▶

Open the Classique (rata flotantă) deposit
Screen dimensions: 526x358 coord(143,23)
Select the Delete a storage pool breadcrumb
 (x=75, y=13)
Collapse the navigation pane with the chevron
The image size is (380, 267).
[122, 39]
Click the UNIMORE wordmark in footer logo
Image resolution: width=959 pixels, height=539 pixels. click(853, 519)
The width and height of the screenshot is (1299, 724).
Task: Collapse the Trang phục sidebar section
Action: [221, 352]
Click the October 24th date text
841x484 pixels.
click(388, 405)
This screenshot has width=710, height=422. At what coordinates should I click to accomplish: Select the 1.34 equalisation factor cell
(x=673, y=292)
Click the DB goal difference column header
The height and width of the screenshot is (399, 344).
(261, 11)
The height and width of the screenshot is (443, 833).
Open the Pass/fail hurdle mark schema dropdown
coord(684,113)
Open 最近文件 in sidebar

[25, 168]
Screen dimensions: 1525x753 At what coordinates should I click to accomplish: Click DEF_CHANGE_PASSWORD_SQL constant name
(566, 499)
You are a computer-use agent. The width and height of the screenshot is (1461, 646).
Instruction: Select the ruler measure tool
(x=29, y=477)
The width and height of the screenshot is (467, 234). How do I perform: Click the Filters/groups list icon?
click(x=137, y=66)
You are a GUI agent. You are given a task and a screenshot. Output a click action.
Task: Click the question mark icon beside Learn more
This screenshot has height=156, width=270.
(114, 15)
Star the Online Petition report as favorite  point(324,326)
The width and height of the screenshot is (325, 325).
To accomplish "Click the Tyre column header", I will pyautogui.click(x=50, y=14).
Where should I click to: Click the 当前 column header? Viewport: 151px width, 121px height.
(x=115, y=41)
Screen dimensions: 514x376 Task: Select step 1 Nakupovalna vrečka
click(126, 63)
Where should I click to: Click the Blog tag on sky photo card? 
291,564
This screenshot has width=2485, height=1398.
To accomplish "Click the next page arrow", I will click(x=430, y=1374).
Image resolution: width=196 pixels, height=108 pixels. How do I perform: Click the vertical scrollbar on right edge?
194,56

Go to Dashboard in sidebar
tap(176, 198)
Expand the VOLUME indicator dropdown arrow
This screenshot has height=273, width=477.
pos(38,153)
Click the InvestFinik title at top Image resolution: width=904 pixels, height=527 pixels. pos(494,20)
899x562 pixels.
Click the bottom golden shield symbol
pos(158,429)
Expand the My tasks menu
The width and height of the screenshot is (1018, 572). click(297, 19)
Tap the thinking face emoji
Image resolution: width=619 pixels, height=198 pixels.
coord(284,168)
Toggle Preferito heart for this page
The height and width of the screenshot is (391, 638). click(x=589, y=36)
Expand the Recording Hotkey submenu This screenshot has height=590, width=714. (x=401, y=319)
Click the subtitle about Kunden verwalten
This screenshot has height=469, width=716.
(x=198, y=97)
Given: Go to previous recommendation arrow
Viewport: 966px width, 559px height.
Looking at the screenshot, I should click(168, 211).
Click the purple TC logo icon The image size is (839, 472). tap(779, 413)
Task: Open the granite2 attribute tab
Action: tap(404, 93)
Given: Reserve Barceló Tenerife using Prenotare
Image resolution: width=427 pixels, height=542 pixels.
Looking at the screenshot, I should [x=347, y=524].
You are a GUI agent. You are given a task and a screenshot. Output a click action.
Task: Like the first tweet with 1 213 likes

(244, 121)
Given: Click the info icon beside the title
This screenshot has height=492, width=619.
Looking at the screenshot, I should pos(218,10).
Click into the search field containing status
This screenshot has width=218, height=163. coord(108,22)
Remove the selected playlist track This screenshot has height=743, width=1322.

◀

:: TASK INSTRUCTIONS ::
Rescale the stretch of the listing from the line containing "The height and width of the screenshot is (443, 833)." through the line containing "Star the Online", both included: reproduce every line, requests included, but multiply each click coordinate in the answers by 2 and round to whole numbers, with halves rounded up. Leave every number in the requests unchanged, and give only these lines.

:: WORKED ANSWER ::
The height and width of the screenshot is (443, 833).
Open the Pass/fail hurdle mark schema dropdown
coord(1368,226)
Open 最近文件 in sidebar

[50, 336]
Screen dimensions: 1525x753 At what coordinates should I click to accomplish: Click DEF_CHANGE_PASSWORD_SQL constant name
(1132, 998)
You are a computer-use agent. The width and height of the screenshot is (1461, 646).
Instruction: Select the ruler measure tool
(x=58, y=954)
The width and height of the screenshot is (467, 234). How do I perform: Click the Filters/groups list icon?
click(x=274, y=132)
You are a GUI agent. You are given a task and a screenshot. Output a click action.
Task: Click the question mark icon beside Learn more
This screenshot has height=156, width=270.
(228, 30)
Star the Online Petition report as favorite  point(648,652)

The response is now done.